Abbasi, Fatemeh, Su, ZhangFei, Alvarez-Malmagro, Julia, Leitch, J. Jay, Lipkowski, Jacek
Langmuir 2019 v.35 no.14 pp. 5060-5068
alamethicin, atomic force microscopy, dielectric spectroscopy, electrostatic interactions, ion channels, phospholipids, photons
The effects of amiloride on the structure and conductivity of alamethicin ion pore formation within negatively charged, gold-supported, 1,2-dimyristoyl-sn-glycero-3-phosphocholine/Egg-PG membranes were investigated with the help of electrochemical impedance spectroscopy (EIS), photon polarization modulation-infrared reflection spectroscopy (PM-IRRAS), and atomic force microscopy (AFM). The EIS results indicate that ion conductivity across negatively charged phospholipid bilayers containing alamethicin decreases by an order of magnitude when amiloride is introduced to the system.
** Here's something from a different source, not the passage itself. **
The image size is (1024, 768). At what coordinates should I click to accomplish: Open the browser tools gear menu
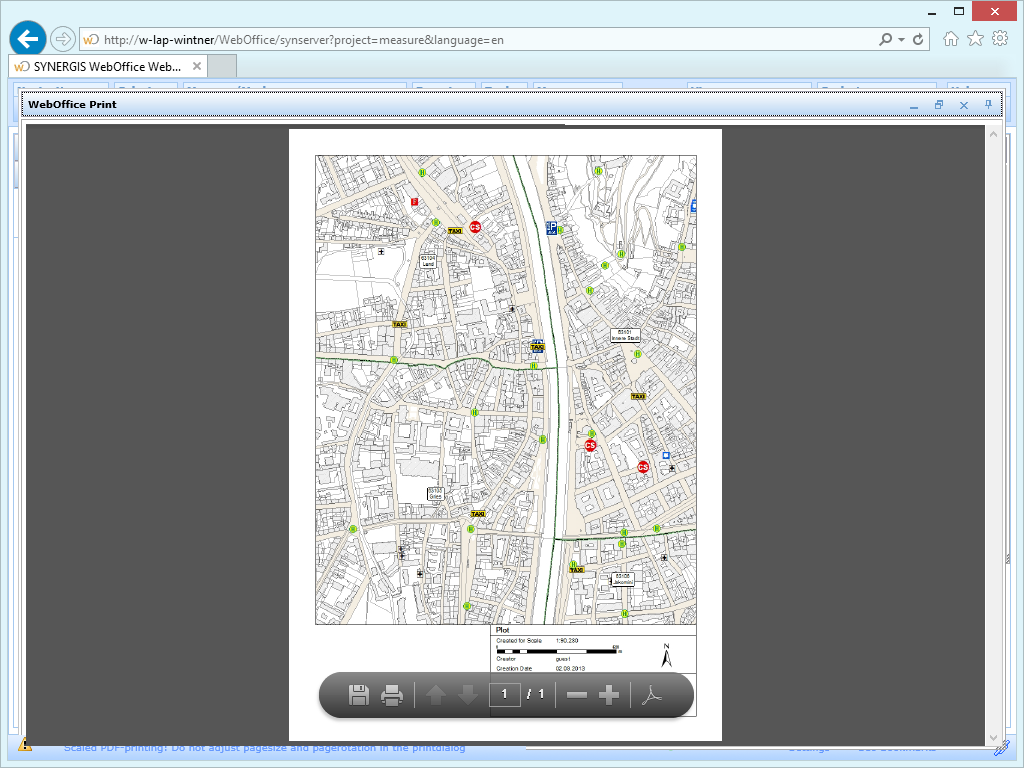pos(999,38)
Despite the reduction in ion conductivity, the PM-IRRAS data shows that amiloride does not inhibit ion channel formation by alamethicin peptides. High-resolution AFM images revealed that amiloride enlarges and distorts the shape of alamethicin ion pores when introduced to the system, indicating that it is inserting itself into the mouth of the alamethicin pores. This effect is driven by electrostatic interactions between positively charged amiloride molecules and the negative charge on the membrane.